→ **Exercise**
From the first line to the last, set down the material exactly and drop every picture.
*** Source material ***
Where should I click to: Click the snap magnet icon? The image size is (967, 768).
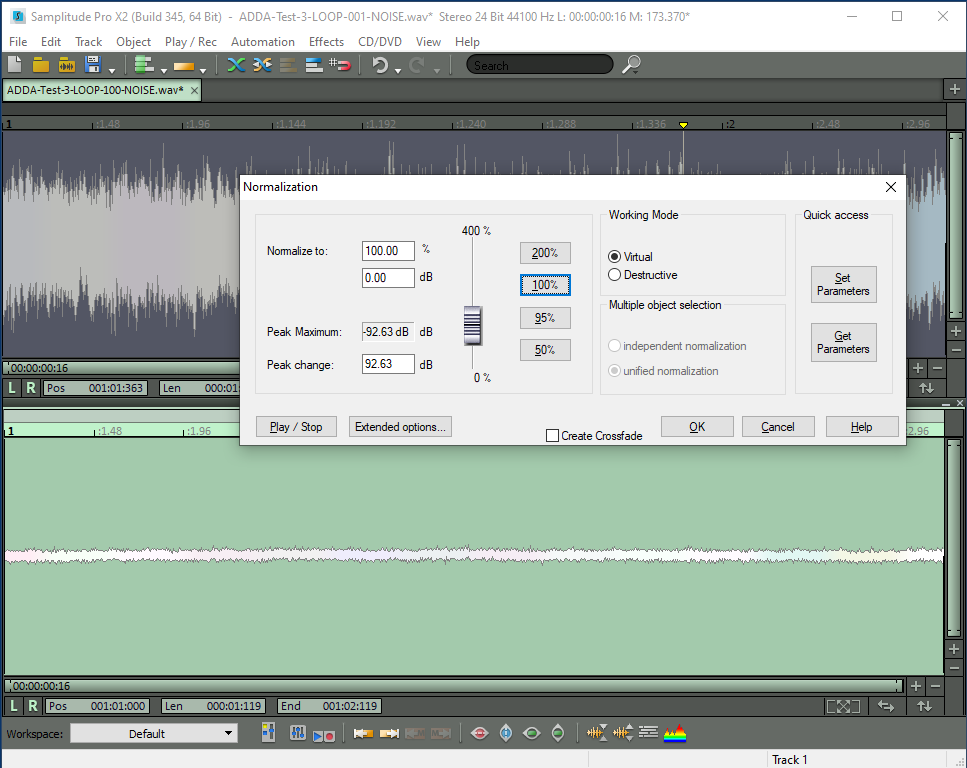click(x=340, y=65)
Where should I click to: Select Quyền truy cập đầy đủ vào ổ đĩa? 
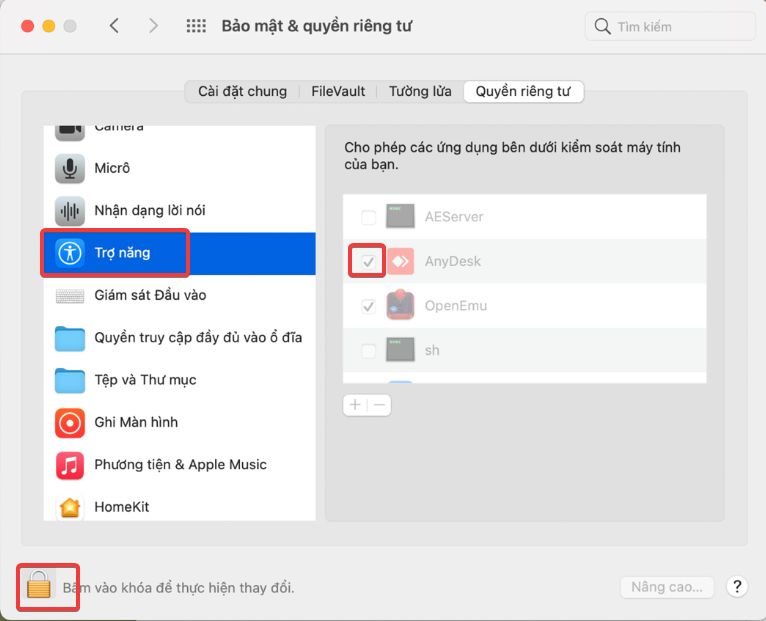[x=197, y=338]

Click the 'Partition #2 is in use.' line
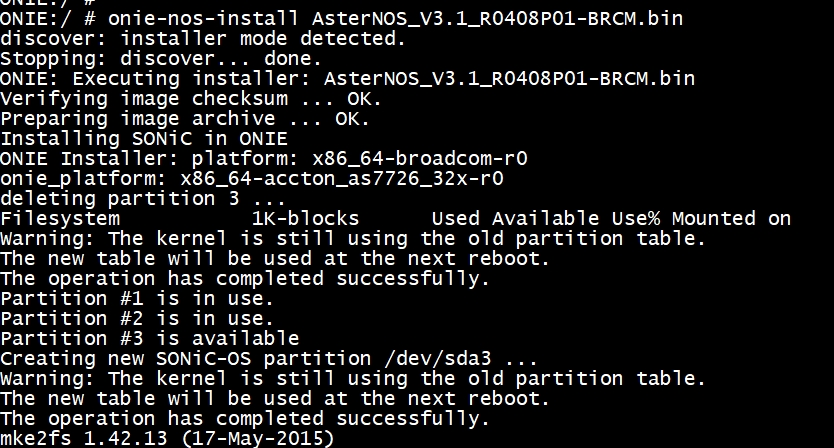tap(137, 319)
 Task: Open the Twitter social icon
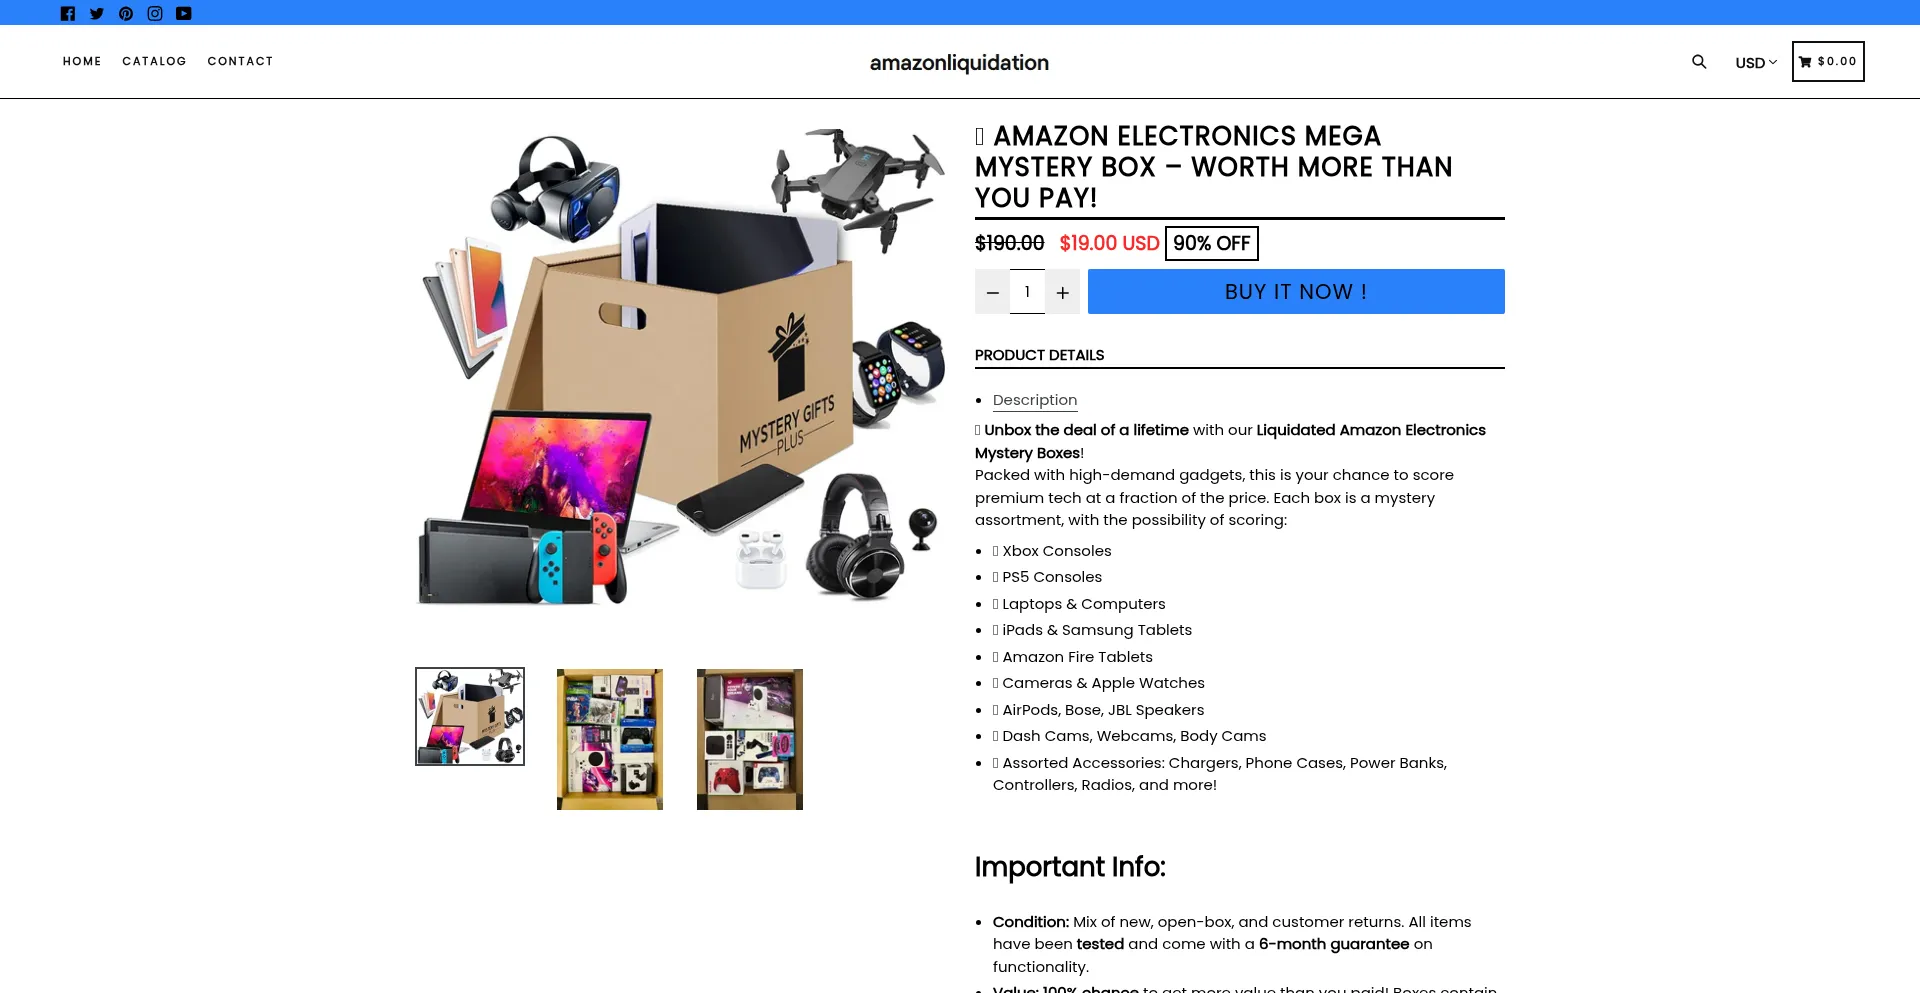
***
→ **Written reply**
Where should I click to: Click the snap magnet icon? The image size is (967, 768).
click(x=340, y=65)
Where should I click to: Select Quyền truy cập đầy đủ vào ổ đĩa? 
[x=197, y=338]

Click the 'Partition #2 is in use.' line
tap(137, 319)
 Task: Open the Twitter social icon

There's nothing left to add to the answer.